Data for this exercise.
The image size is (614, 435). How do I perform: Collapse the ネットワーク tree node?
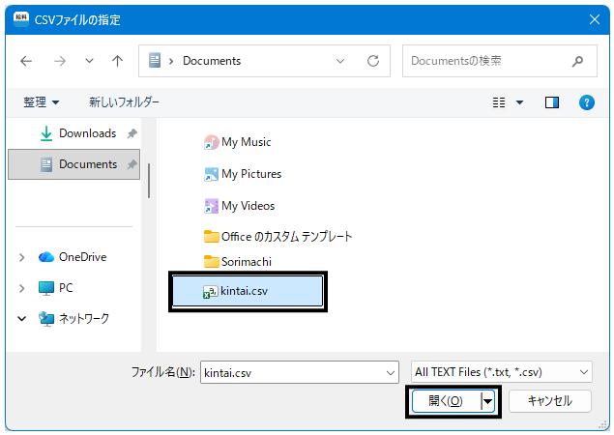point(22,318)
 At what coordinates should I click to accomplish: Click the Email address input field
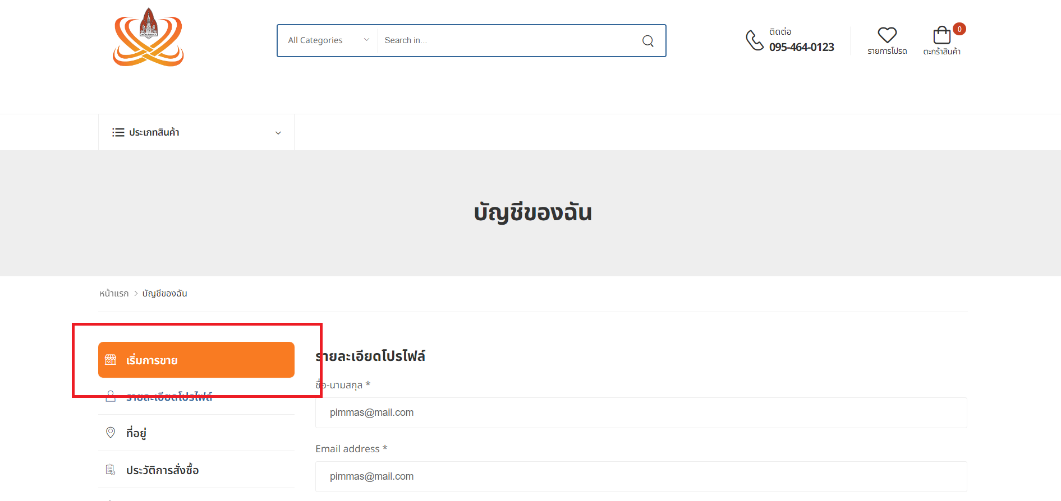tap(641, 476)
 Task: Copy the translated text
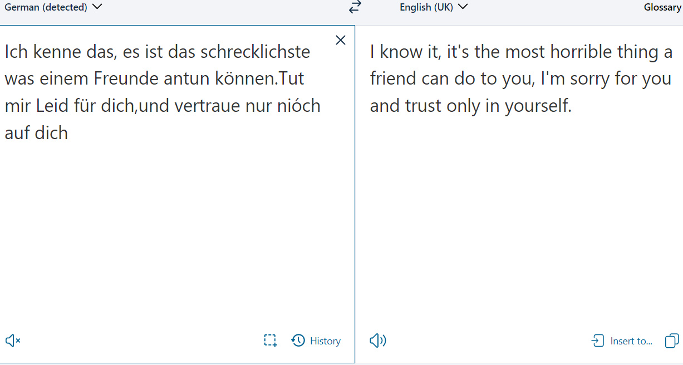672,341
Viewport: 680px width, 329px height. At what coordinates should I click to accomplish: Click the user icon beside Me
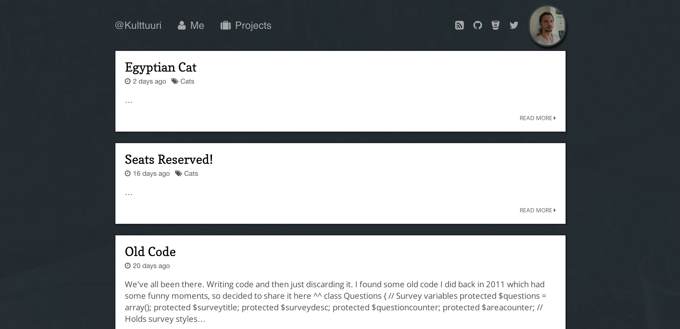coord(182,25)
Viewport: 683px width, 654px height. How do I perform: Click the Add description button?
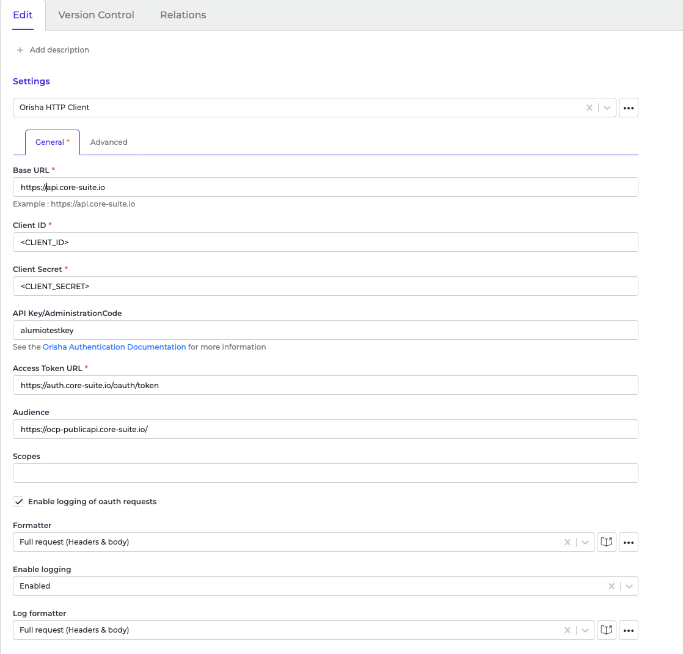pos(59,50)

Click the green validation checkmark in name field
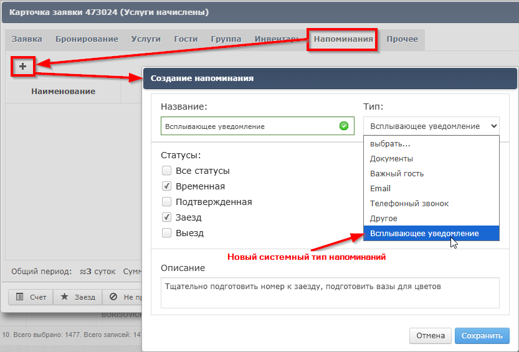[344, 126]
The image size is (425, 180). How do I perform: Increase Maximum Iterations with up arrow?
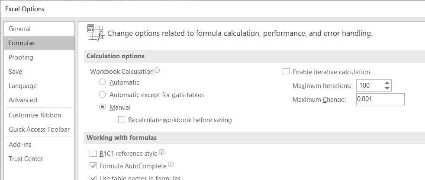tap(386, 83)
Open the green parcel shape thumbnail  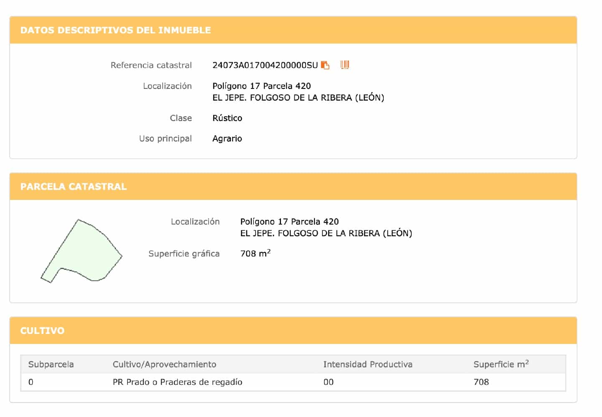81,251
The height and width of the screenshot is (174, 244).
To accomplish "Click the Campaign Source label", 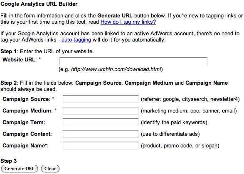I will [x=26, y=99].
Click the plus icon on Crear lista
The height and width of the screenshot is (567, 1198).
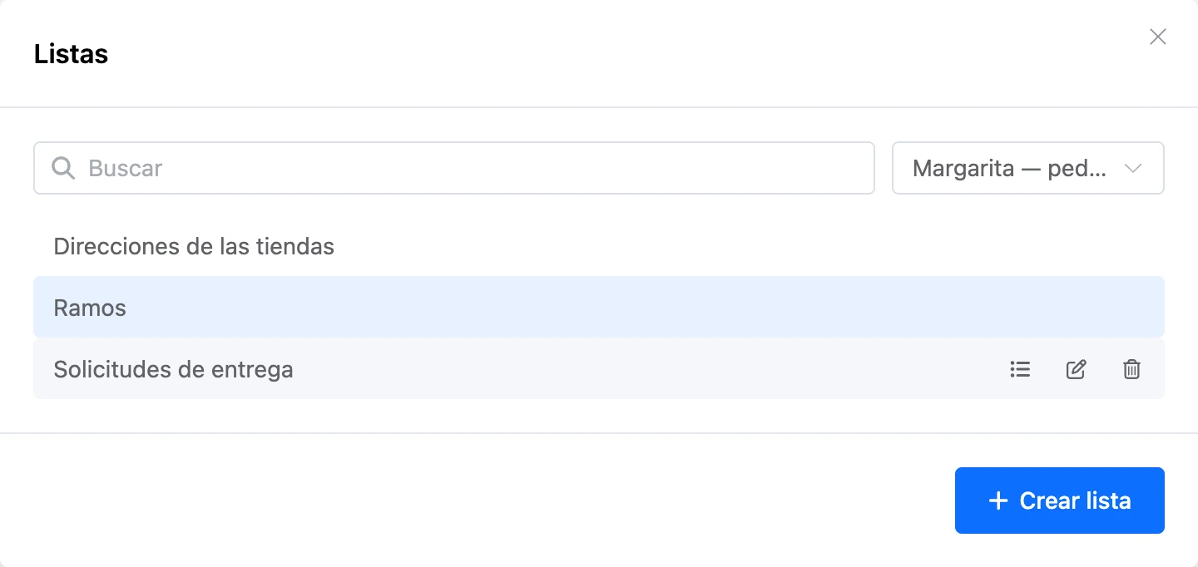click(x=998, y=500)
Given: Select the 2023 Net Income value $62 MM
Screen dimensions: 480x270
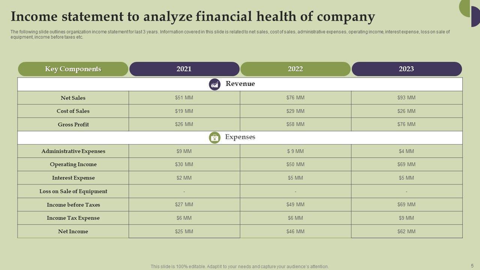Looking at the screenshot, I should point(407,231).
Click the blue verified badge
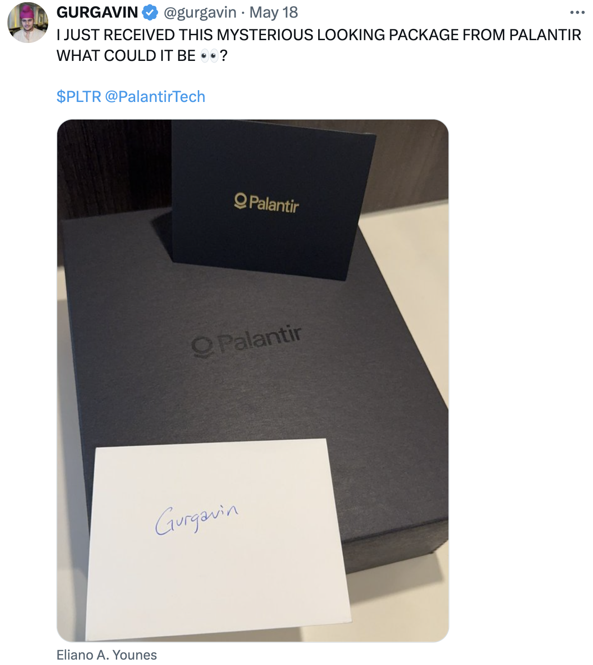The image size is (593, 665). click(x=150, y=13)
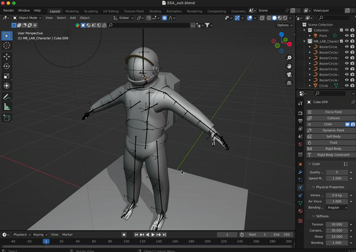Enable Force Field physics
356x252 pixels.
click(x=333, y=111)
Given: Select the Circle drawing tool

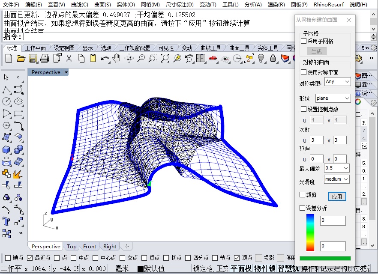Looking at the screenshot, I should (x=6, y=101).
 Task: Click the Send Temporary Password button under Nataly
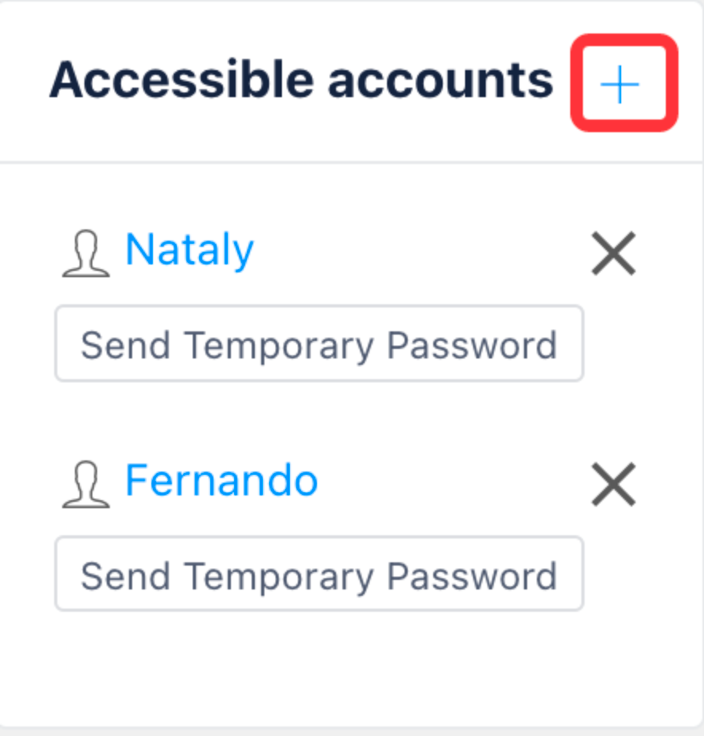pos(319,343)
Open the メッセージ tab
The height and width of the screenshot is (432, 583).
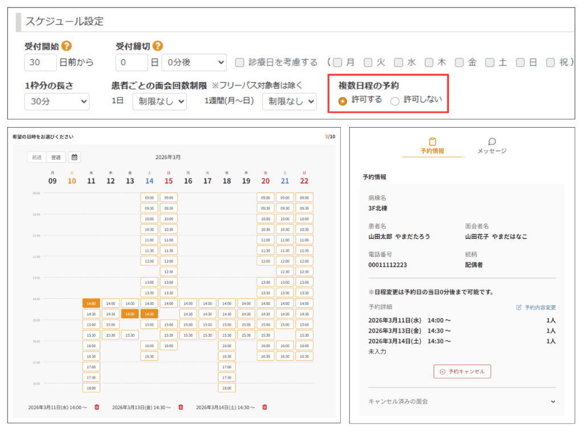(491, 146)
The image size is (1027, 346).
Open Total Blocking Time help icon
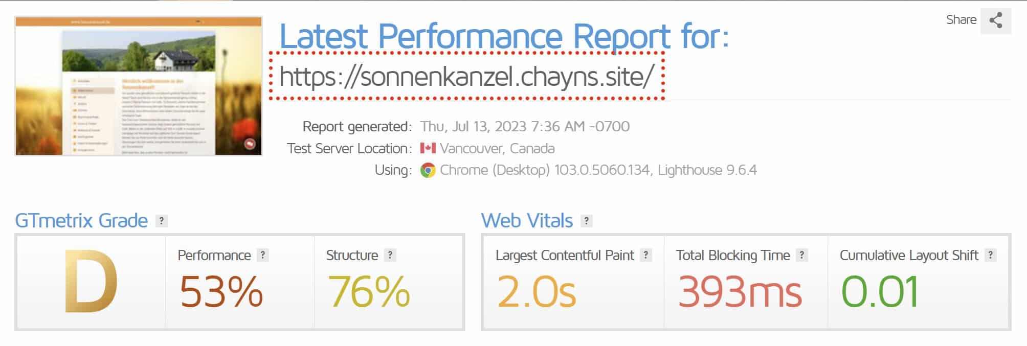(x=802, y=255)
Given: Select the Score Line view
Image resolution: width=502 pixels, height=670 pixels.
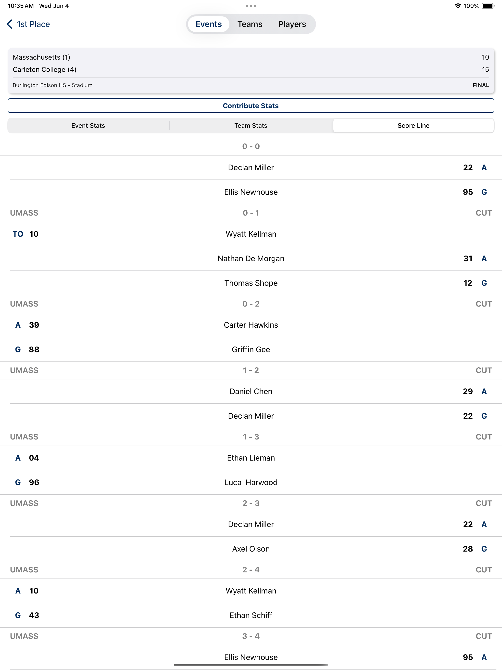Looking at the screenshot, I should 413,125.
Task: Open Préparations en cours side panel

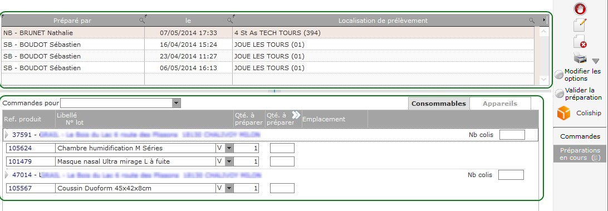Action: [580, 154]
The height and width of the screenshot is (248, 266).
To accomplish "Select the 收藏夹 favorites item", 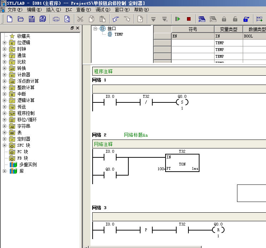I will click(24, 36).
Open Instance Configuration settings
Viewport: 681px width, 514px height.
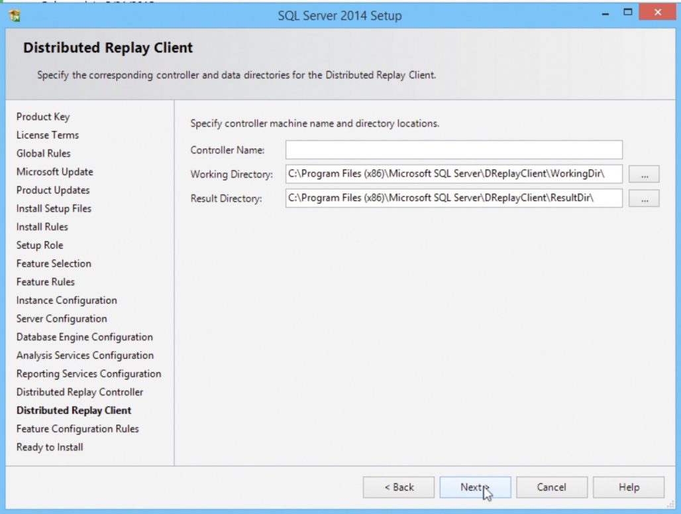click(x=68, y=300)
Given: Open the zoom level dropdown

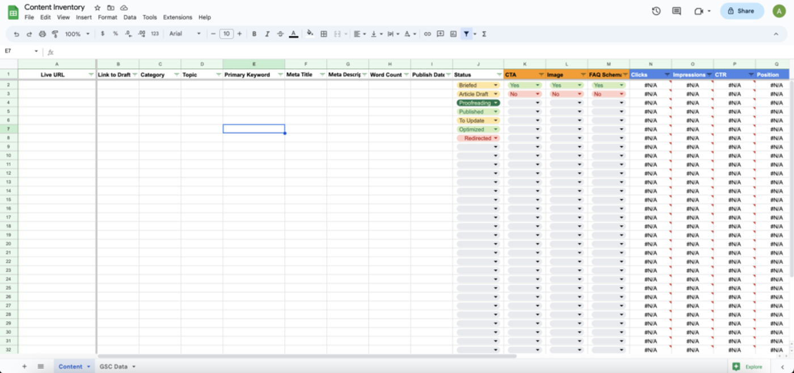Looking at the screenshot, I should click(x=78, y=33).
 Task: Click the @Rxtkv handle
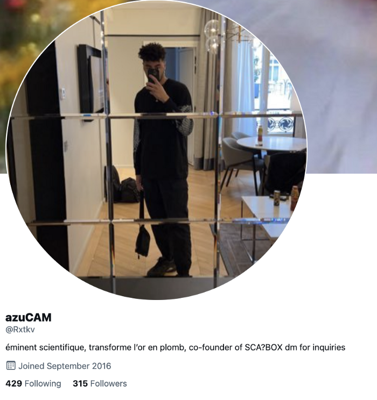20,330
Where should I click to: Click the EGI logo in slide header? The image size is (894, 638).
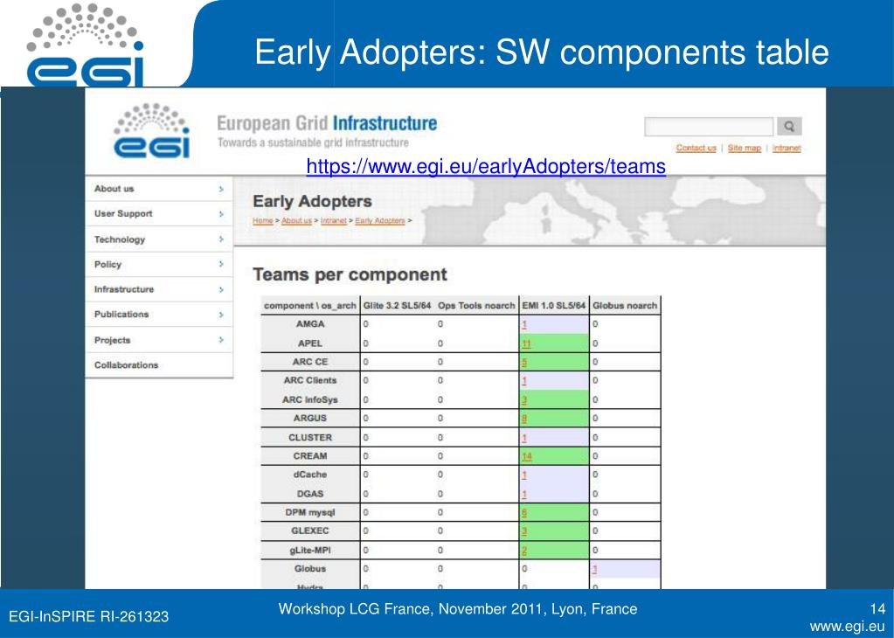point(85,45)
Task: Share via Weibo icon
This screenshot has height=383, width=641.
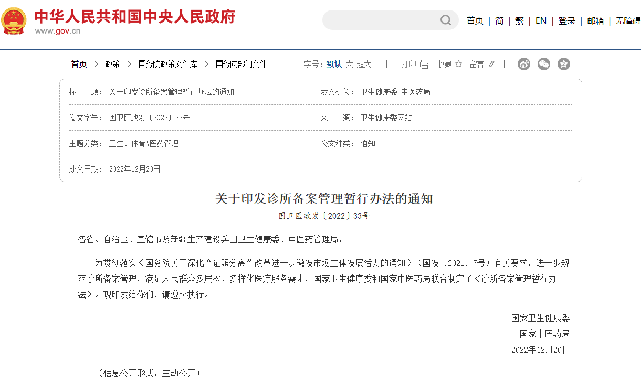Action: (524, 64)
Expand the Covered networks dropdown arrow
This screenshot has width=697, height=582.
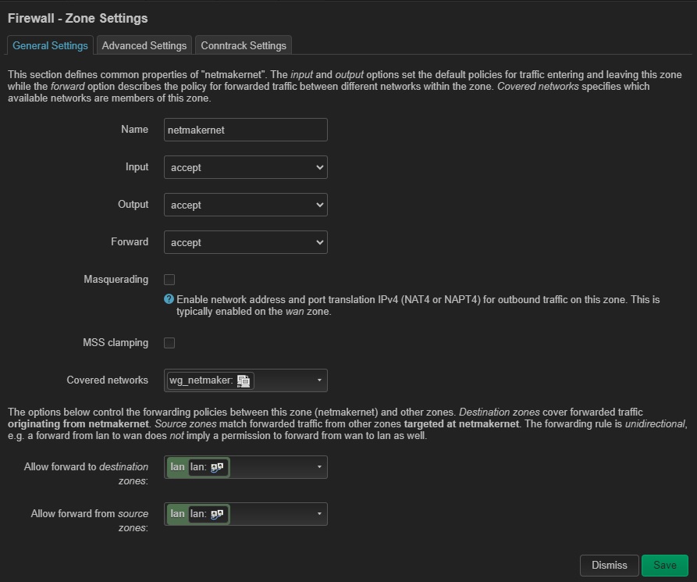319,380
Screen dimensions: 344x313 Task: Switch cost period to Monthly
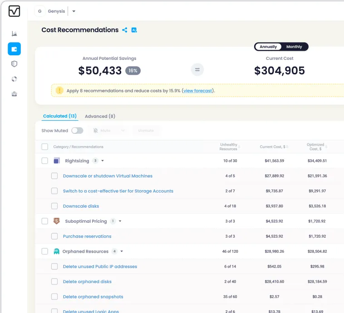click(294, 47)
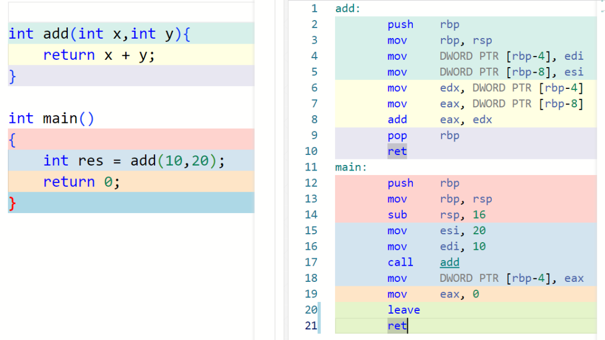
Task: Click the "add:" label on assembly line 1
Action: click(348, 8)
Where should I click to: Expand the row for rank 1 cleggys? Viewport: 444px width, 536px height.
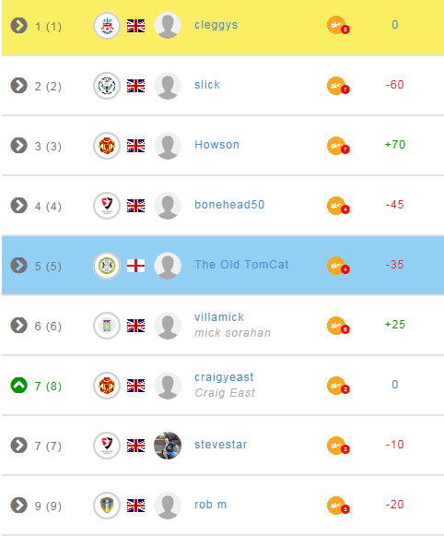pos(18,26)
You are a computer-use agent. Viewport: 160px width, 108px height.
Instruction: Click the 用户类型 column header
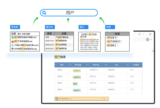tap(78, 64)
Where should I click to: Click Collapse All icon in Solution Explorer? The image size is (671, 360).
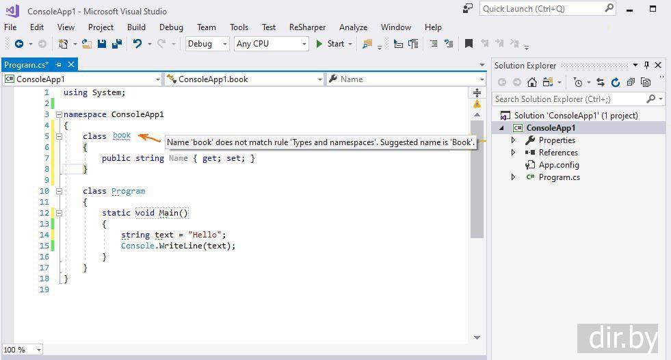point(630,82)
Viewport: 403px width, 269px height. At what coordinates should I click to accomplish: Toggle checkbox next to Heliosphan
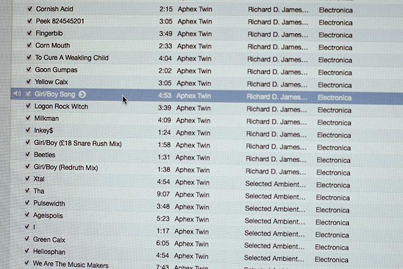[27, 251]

Work task. Exactly as written, give again every line from the one containing "You are a computer-use" through the last line of the material, both included, with the pictures left out.

Written answer.
You are a computer-use agent. Viewport: 160px width, 108px height.
Instruction: Click the 用户类型 column header
tap(78, 64)
Where should I click to: Click Collapse All icon in Solution Explorer? The image size is (671, 360).
point(630,82)
Viewport: 403px width, 269px height. At what coordinates should I click to accomplish: Toggle checkbox next to Heliosphan
[27, 251]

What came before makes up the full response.